For changes that appear specific to one model or one training feature, check whether neighboring models or features share the same path and could regress. If common infrastructure is modified, examine it carefully and require the change to be necessary, generalizable, and covered by tests or clear reasoning.
Integration And Runtime Behavior
Trace how the change is reached in real workflows. Follow call sites across recipes, providers, launch scripts, configs, and downstream adapters. For distributed or performance-sensitive code, check rank behavior, process-group assumptions, collective ordering, recompute/offload/overlap interactions, and GPU-count constraints.
Tests And Verification
Check whether tests cover the changed contract, failure mode, and representative runtime path. Prefer unit tests unless the risk requires a functional test. In functional tests, enforce the repo rule that override patterns using setattr(config_obj, key, value) must first guard with hasattr.
Run targeted checks only when useful and feasible. If a check cannot be run, state why.
Style, API, And Maintainability
Check public type hints, Google-style docstrings for public APIs, logging instead of bare print(), explicit config values, keyword-only separators for ambiguous same-type parameters, dependency policy, and CI/public-API boundaries. Do not over-weight style issues that tooling will catch unless they hide a real review-worthy problem.
Wave 3: Adversarial Verification
Challenge every candidate finding before showing it to the user.
For each candidate:
- Try to disprove it by reading the surrounding implementation and call sites.
- Confirm the affected line is reviewable, preferably an added or modified diff line.
- Identify the exact failure scenario, user impact, or broken repository rule.
- Check whether existing tests already cover it.
- Merge duplicates that point to the same root cause.
- Assign a verdict:
CONFIRMED, DOWNGRADED, QUESTION, or DROP.
Only keep inline-review findings that are actionable and high confidence.

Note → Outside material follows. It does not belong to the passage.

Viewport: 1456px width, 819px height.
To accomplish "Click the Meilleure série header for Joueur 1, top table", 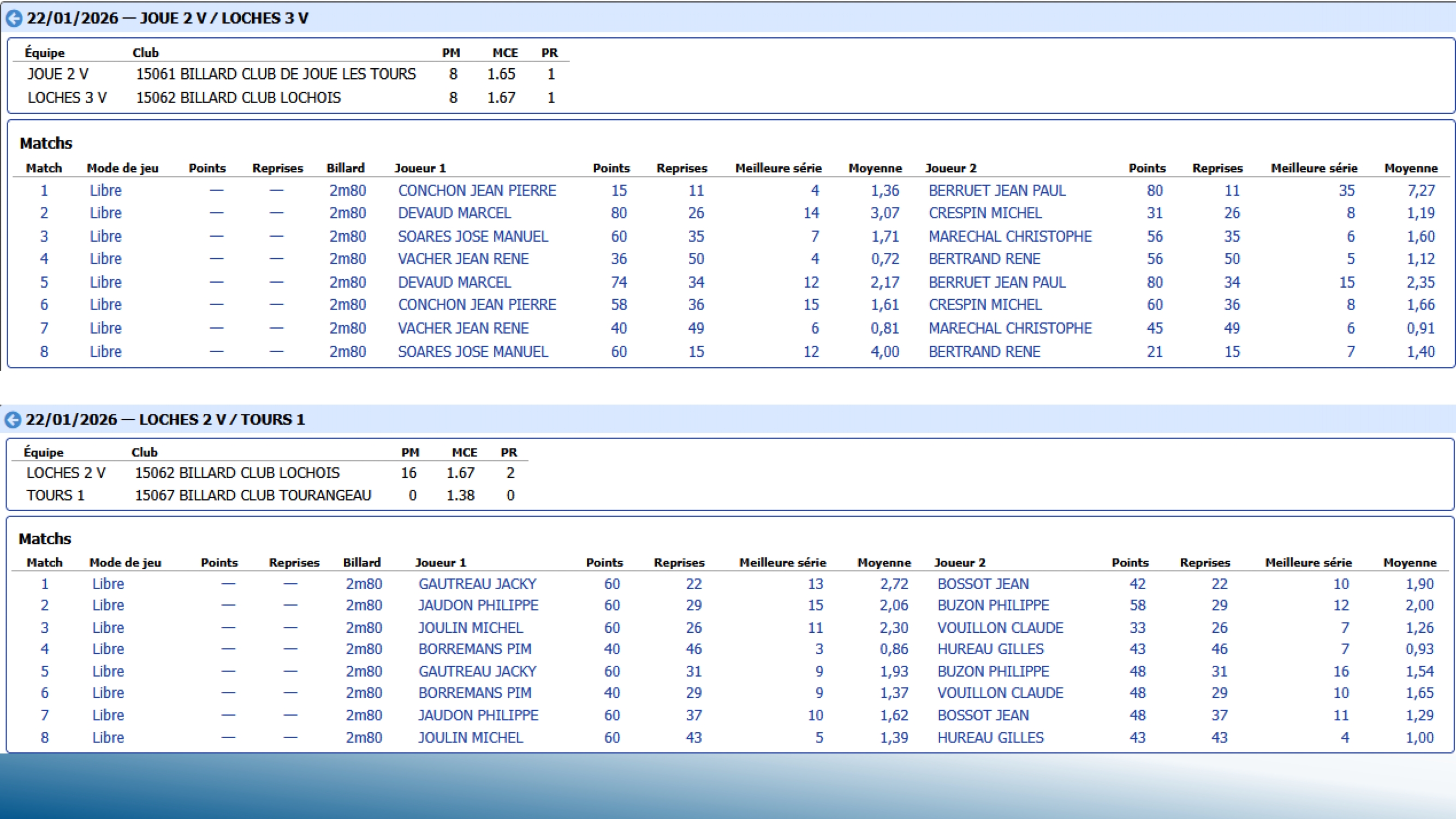I will [778, 168].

As a default threshold, keep findings at confidence >=80; turn lower-confidence concerns into open questions or omit them.
Wave 4: Assemble The Review
Lead with findings, ordered by severity. Use this shape:
- [Severity] Title
Location: path/to/file.py:123
Problem: What is wrong.
Evidence: Why the code proves it.
Impact: What can break or why it matters.

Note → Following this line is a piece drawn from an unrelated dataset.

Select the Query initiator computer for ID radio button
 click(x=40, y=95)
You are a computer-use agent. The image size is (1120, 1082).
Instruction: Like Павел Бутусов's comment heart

Suggested fix: Concrete remediation.
Confidence: 90
Use clickable file links when the response environment supports them. Keep summaries brief and after the findings. Include:
- Open questions or assumptions.
- Tests or commands run, with pass/fail status.
- Tests not run and why.
- A short change summary only as supporting context.
If there are no findings, say so directly and name the remaining test gaps or residual risks.
GitHub Review Protocol
When the user asks to prepare or submit a GitHub review:
- Present the proposed inline comments first.
- Ask for explicit confirmation before publishing comments.
- Keep the review body short; actionable issues belong inline.
- Do not publish noisy, speculative, or pedantic comments. A shorter review with confirmed issues is preferred.
If pending-review tooling is available, stage a pending review for preview before publishing. Otherwise, provide the exact comment set and wait for confirmation before using gh or the GitHub API.
Severity Guide
Critical: Data corruption, incorrect checkpoint conversion, deadlock, security issue, or guaranteed runtime failure in a core path.
High: Real bug with likely user impact, broken public contract, missing required test for risky behavior, or CI-breaking issue.
Medium: Plausible bug or maintainability issue with narrower impact and clear remediation.
Low: Minor issue worth fixing but not merge-blocking.
Question: Something that needs author clarification before becoming a finding.